The 42-year-old Location, Location, Location presenter said women should shun university, find a nice man and have children before the age of 35.

In an interview with the Telegraph, the mum-of-two who had her first child when she was 35, said: "Some of the greatest pain that I have seen among friends is the struggle to have a child.

"It wasn't all people who couldn't start early enough because they hadn't met the right person.

"Women are being let down by the system. We should speak honestly and frankly about fertility and the fact it falls off a cliff when you're 35.

"We should talk openly about university and whether going when you're young, when we live so much longer, is really the way forward.

"At the moment, women have 15 years to go to university, get their career on track, try and buy a home and have a baby.

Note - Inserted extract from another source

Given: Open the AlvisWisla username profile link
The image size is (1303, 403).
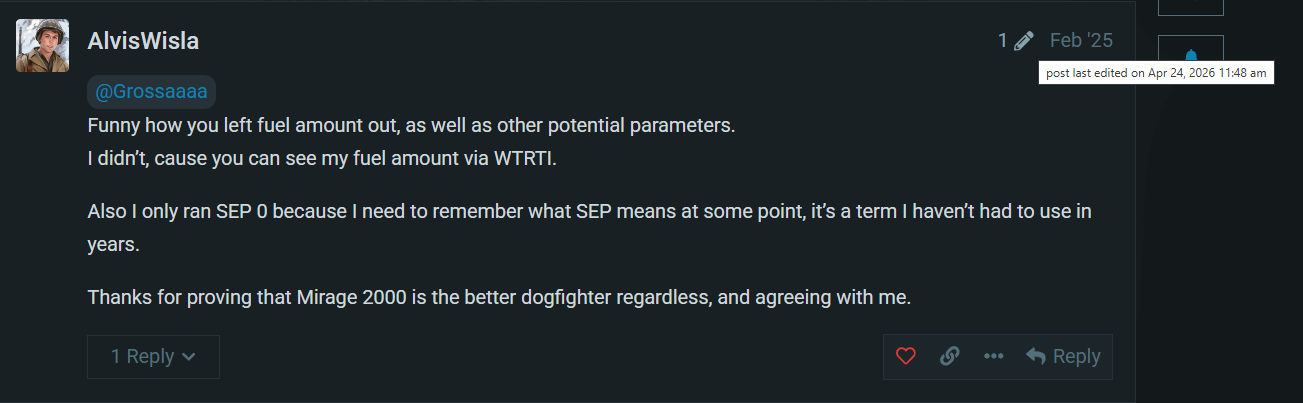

That is a hell of a lot to ask someone.

"As a passionate feminist, I feel we have not been honest enough with women about this issue."

Kirstie, who has two sons aged five and seven with her partner, property developer Ben Andersen, added: "I don't have a girl, but if I did I'd be saying, 'Darling, do you know what? Don't go to university.

"'Start work straight after school, stay at home, save up your deposit – I'll help you, let's get you into a flat.

"And then we can find you a nice boyfriend and you can have a baby by the time you're 27.'"

She added: "I don't want the next generation of women to go through the heartache that my generation has.

"At the moment we are changing the natural order of things, with grandparents being much older and everyone squeezed in the middle.

"Don't think 'my youth should be longer'. Don't go to university because it's an 'experience'. No, it's where you're supposed to learn something! Do it when you're 50!

"[It] might sound wholly unrealistic. But we have all this time at the end. You can do your career afterwards.

"We have to readjust. And men can have fun after they have kids. If everyone started having children when they were 20, they'd be free as a bird by the time they were 45."

Does Kirstie have a point or if we followed her 'feminist' ideas would we all be back in a pinny in no time?